Massachusetts The Hotelier may be notorious for penning a sad song or two, but don’t be fooled into thinking they fear change.
In fact, their latest album Goodness showed the band moving away from the security of their breakthrough record, Home, Like Noplace Is There.
“I get worried that I’m bumming people out,” frontman Christian Holden told us backstage in London last month. Adding that when it comes to debuting new songs in a live setting it can be ‘hard to tell’ what fans think straight away. He also acknowledged: “The old stuff is good because people do respond to it and know it, and want to interact with it.”
From what we witnessed at their London show with Into It. Over It. though, the new material is settling in fan’s minds perfectly well.

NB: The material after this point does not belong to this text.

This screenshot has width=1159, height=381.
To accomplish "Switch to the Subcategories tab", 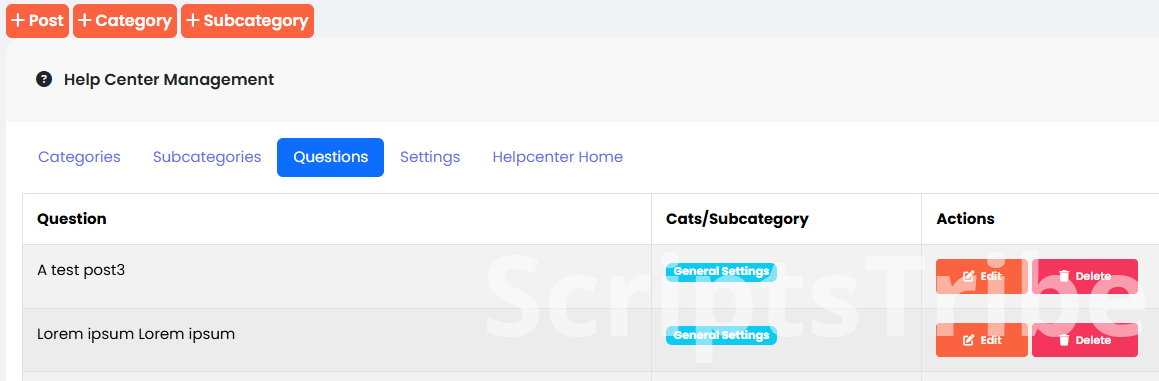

Read our full chat with Christian here:
How have you been working new songs into your set?
“We’ve been starting with two news songs and while I think [the setlist] is spaced pretty well, I want to start with more energy than confusion.”
As an artist, how does it feel when you introduce new songs to a live crowd?
“I get worried that I’m bumming people out. It’s hard to tell because when people listen to new music they’re generally straight-faced and all of the emotions are happening in their brain. Where I’m the opposite; if I like something I’ll probably be laughing!”
What’re your favourite new songs to play live?
“Sons is probably our favourite collectively and Soft Animals is a pretty cool one, too. We’ve also been playing Goodness, Pt 2 and that one’s pretty cool as well.”
Is it easier to tour when you’ve got new songs to take out?
“Yep! I like playing new stuff and to play as much new stuff as we want once the record’s out, and hopefully people respond to it. The old stuff is good because people do respond to it and know it, and want to interact with it.”
Does your band dynamic change between studio and touring?
“We’re pretty slow in the studio; we’re pretty disorganised. And that actually carries over to stage – we’re pretty disorganised on stage too. We get to mess around a lot when we’re in the studio [but] on stage we already know what we want to do, I think that’s the difference. Generally disorganised in both worlds!”
The Hotelier’s new album Goodness is out now.